-- Start Supplied data --
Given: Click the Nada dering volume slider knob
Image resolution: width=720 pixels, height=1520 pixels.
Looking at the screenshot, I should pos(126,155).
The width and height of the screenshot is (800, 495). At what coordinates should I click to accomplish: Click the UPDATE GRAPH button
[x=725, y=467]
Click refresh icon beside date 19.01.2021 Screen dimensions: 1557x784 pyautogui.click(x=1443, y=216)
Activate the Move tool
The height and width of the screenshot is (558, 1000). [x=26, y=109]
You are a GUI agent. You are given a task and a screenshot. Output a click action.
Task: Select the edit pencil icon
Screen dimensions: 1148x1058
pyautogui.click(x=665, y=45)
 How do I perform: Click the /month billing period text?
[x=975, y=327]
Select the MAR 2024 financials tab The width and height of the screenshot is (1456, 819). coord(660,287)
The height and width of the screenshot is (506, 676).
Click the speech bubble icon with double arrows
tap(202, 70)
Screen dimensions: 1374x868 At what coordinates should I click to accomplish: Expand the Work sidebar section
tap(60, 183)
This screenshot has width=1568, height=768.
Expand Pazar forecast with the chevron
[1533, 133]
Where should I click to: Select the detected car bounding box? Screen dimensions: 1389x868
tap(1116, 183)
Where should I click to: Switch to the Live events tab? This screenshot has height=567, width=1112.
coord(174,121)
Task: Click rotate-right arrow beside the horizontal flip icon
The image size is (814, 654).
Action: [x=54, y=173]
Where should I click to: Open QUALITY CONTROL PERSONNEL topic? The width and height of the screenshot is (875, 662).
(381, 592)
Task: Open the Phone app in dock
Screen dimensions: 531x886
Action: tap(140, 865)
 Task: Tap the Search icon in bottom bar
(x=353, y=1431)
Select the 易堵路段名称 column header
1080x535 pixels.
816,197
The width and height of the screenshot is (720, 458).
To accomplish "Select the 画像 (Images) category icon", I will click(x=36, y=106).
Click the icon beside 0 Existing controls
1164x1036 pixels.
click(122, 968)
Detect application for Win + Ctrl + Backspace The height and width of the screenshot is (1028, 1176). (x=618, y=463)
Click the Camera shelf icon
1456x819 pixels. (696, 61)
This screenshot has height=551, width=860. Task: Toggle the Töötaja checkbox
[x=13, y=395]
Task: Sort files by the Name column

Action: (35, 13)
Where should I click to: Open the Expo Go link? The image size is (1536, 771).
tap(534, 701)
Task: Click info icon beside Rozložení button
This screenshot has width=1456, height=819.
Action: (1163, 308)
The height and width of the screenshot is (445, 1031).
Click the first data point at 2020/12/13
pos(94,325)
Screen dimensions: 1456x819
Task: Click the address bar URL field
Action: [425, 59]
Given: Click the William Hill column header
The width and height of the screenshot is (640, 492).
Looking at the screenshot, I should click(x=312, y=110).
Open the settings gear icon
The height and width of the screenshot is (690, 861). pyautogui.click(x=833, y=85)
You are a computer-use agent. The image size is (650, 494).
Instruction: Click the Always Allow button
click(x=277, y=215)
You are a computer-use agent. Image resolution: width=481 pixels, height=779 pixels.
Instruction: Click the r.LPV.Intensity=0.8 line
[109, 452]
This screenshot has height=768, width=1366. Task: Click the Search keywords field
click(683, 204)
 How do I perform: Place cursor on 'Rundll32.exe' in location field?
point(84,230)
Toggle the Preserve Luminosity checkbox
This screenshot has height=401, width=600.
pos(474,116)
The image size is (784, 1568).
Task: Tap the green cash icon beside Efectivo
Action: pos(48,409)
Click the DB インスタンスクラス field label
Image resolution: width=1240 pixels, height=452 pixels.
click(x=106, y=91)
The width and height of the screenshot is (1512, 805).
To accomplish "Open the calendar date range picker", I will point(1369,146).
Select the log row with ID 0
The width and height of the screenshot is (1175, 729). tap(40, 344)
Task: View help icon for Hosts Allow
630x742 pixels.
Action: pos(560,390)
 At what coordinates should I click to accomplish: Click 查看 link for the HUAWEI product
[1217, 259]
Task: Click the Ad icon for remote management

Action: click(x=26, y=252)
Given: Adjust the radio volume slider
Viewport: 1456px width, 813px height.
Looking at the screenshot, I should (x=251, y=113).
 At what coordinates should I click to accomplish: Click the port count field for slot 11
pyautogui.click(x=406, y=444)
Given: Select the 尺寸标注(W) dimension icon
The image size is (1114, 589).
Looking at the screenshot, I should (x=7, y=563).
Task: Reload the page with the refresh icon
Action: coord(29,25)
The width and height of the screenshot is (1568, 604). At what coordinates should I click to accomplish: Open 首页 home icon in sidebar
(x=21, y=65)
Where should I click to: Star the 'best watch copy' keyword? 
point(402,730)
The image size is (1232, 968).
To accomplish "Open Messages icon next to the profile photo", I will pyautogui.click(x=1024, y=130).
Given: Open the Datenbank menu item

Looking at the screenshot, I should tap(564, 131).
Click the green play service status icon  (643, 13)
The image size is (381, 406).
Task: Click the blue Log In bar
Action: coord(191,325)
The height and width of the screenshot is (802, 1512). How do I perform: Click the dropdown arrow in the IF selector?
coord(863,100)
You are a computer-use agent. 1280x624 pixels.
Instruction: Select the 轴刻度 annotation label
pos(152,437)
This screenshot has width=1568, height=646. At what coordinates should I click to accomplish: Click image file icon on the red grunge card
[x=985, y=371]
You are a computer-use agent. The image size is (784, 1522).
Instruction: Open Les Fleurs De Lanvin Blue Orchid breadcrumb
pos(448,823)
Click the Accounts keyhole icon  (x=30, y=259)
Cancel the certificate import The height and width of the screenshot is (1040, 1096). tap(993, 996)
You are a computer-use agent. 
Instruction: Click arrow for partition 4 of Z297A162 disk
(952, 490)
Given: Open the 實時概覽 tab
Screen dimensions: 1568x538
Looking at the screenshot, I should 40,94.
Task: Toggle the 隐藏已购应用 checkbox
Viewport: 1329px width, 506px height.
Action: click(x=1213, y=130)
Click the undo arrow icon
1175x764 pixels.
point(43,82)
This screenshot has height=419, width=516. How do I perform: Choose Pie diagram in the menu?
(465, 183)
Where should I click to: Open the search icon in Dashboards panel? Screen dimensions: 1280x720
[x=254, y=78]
-- End Supplied data --
> _Job_: Repeat the stretch of the material from the line containing "Activate the Move tool" through the line containing "tap(202, 70)", both lines included, without changing a character.

> _Worked solution_:
Activate the Move tool
The height and width of the screenshot is (558, 1000). [x=26, y=109]
You are a GUI agent. You are given a task and a screenshot. Output a click action.
Task: Select the edit pencil icon
Screen dimensions: 1148x1058
pyautogui.click(x=665, y=45)
 How do I perform: Click the /month billing period text?
[x=975, y=327]
Select the MAR 2024 financials tab The width and height of the screenshot is (1456, 819). coord(660,287)
The height and width of the screenshot is (506, 676).
Click the speech bubble icon with double arrows
tap(202, 70)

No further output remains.